The legendary jazz performer’s first few songs were as fast-paced as ever, showcasing his expertise at hitting every note despite the speed. His trumpet dueled with the saxophone from his friend Ed Calle in alternating solos and the dual drummers provided the backbone for the tempo. The crowd was in love as one could hear between songs, with individuals voicing their admiration in brief moments of silence. Sandoval to his credit was incredibly humble and spoke to the crowd like friends or family, cracking jokes and simply being himself.

He proceeded to show his eccentric and eclectic style that has made him famous over the years. Along with his crazy trumpet solos, Sandoval played on his own little set of drums (and cowbell), jammed on a synth, and performed a scat solo for a good five minutes to the cheers of his fans. Eventually, he slowed the show down and sang a touching piece dedicated to his mentor Dizzy Gillespie entitled “Dear Diz (Every Day I Think of You)” and after, played the piano himself for another slow song.

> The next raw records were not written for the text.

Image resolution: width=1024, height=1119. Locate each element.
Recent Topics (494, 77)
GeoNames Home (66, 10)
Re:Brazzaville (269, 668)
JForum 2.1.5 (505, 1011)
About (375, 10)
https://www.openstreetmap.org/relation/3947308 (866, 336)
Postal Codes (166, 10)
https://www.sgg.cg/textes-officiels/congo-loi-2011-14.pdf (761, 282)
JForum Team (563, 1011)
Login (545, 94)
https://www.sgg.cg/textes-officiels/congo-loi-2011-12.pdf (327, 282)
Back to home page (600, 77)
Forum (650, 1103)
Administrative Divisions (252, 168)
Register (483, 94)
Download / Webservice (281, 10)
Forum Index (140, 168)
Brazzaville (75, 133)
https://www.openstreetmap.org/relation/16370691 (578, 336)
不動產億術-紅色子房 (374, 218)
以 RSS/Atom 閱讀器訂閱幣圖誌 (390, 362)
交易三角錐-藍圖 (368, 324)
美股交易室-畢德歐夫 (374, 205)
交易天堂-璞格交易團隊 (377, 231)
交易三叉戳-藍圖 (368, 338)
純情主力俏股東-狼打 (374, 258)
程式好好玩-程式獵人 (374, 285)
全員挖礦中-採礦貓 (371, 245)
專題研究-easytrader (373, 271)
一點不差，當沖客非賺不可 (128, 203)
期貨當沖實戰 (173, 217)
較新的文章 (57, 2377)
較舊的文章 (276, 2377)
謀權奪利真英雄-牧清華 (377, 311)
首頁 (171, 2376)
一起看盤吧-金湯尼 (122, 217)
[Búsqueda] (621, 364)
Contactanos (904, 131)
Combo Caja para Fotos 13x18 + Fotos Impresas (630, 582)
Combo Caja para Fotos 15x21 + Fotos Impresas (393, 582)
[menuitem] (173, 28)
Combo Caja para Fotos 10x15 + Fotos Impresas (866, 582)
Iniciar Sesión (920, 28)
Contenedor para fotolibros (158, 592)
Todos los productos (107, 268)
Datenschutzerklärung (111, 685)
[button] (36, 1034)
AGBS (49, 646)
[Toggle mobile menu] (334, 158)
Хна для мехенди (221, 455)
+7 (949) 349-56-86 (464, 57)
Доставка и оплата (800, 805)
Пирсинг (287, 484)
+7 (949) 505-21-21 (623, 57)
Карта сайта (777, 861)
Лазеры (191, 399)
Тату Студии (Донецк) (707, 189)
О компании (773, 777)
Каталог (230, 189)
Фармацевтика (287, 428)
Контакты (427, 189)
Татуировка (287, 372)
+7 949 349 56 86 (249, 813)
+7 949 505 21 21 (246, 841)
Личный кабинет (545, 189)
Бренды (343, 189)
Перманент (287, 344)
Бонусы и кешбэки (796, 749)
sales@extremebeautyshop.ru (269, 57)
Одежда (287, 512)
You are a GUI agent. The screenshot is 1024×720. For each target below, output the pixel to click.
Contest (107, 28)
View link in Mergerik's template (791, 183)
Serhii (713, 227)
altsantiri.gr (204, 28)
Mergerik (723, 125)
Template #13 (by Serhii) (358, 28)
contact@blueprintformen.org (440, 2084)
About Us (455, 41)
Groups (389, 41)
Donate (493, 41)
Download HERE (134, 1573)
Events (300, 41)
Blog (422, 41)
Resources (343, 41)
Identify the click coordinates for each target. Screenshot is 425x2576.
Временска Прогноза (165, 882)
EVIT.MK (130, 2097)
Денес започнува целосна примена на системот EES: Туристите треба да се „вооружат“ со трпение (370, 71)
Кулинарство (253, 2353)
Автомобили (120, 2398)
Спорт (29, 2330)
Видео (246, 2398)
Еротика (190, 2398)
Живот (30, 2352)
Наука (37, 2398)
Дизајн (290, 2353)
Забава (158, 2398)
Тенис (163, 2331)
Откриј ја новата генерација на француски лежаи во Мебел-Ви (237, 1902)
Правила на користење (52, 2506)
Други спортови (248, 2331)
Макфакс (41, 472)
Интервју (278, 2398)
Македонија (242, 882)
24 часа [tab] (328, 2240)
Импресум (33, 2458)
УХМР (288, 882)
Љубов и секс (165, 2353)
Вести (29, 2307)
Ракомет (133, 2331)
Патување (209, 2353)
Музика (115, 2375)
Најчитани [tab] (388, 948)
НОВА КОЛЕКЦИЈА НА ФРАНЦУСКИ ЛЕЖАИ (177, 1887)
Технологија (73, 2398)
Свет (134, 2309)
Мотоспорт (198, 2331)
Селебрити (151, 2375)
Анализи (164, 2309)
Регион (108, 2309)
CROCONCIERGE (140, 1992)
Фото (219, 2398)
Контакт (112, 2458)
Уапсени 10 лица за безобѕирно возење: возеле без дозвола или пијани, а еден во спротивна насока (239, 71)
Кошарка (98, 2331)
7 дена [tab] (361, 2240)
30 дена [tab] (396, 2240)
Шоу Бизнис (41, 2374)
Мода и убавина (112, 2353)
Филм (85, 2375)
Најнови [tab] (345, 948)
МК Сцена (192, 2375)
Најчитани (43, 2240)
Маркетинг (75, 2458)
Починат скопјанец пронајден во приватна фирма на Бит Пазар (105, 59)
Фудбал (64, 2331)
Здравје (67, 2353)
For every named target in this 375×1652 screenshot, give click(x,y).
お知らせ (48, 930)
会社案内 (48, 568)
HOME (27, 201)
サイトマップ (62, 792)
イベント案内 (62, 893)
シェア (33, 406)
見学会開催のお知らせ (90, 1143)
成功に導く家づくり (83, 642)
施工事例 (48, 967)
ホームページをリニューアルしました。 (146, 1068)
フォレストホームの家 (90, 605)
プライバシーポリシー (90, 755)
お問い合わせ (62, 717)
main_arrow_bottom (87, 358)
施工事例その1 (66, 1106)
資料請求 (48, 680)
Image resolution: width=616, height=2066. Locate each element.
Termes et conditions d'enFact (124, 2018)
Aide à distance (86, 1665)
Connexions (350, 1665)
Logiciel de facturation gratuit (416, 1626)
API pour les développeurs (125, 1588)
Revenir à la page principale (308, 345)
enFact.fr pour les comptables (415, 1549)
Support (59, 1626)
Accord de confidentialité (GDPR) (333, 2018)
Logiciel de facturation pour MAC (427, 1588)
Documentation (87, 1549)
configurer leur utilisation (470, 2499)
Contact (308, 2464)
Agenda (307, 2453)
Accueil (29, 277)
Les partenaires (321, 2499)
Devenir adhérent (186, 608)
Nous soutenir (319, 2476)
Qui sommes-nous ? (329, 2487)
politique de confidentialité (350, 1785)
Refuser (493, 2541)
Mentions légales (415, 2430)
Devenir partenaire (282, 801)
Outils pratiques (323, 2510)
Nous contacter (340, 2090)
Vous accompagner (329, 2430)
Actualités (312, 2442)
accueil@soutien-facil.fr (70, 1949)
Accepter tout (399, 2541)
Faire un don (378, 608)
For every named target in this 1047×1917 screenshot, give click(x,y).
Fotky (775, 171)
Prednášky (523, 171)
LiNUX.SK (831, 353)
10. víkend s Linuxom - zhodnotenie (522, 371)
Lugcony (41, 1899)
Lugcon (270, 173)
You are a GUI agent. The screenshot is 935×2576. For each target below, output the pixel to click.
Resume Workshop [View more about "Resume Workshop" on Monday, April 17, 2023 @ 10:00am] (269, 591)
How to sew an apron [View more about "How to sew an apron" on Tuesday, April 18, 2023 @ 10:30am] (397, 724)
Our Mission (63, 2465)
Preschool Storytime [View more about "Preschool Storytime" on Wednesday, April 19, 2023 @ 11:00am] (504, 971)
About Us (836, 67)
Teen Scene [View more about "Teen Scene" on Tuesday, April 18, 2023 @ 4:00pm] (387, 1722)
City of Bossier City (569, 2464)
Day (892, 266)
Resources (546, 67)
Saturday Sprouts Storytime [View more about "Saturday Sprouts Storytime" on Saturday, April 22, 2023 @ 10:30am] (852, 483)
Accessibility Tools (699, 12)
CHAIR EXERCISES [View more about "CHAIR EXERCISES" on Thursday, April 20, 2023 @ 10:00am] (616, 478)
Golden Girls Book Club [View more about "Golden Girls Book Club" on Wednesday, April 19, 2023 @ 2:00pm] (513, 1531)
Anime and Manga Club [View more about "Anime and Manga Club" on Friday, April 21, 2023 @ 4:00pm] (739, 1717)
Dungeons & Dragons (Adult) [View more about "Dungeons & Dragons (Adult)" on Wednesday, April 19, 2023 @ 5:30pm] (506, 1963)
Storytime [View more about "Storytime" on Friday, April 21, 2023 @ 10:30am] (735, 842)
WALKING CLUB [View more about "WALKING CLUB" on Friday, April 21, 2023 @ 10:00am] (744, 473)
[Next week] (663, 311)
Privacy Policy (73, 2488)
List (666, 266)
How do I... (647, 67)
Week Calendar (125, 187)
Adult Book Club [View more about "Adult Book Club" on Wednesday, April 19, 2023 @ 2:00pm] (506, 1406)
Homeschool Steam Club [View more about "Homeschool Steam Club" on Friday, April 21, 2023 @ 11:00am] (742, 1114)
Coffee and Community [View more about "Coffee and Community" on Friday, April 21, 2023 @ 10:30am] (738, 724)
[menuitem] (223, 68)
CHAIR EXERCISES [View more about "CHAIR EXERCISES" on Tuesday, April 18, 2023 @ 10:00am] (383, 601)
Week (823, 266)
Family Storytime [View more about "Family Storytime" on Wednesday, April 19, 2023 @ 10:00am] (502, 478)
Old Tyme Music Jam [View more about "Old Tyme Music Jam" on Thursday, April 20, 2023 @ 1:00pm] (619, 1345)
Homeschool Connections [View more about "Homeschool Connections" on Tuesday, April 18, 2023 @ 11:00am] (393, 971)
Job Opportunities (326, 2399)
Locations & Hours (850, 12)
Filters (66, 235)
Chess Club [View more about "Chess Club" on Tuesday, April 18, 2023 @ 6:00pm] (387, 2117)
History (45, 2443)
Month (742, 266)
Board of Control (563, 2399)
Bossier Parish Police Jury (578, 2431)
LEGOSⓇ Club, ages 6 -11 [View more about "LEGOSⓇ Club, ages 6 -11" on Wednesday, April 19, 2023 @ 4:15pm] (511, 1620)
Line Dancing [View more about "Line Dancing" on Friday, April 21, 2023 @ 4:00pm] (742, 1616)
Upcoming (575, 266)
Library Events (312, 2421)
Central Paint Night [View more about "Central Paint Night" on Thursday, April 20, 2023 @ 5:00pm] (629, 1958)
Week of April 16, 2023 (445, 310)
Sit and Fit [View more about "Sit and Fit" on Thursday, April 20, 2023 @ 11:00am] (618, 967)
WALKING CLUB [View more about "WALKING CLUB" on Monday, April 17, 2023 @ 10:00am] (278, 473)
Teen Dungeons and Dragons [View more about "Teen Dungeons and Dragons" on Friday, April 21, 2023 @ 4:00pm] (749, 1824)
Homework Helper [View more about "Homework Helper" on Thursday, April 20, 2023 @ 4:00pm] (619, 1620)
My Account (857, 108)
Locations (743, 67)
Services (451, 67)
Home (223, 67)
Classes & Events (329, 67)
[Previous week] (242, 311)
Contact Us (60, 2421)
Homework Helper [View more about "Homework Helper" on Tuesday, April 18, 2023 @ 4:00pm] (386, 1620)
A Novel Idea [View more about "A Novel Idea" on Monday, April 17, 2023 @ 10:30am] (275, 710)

Sandoval ended his show on a characteristically energetic note, as he and his band played yet another ode to Gillespie in “A Night in Tunisia”, which was written by his mentor. Yet again the Cuban trumpeter showed his range, making his trumpet literally squeak at its highest point. Armando Manzanero, Sandoval’s pianist, played a solo on the keyboard and the drummers got their own duet midway through the song as well, but his show ultimately ended how it began: with his trumpet blaring loud and strong. With the high level of energy and decent crowd interaction, as well as amazing articulation and music quality, Arturo Sandoval’s jazz performance receives an A-.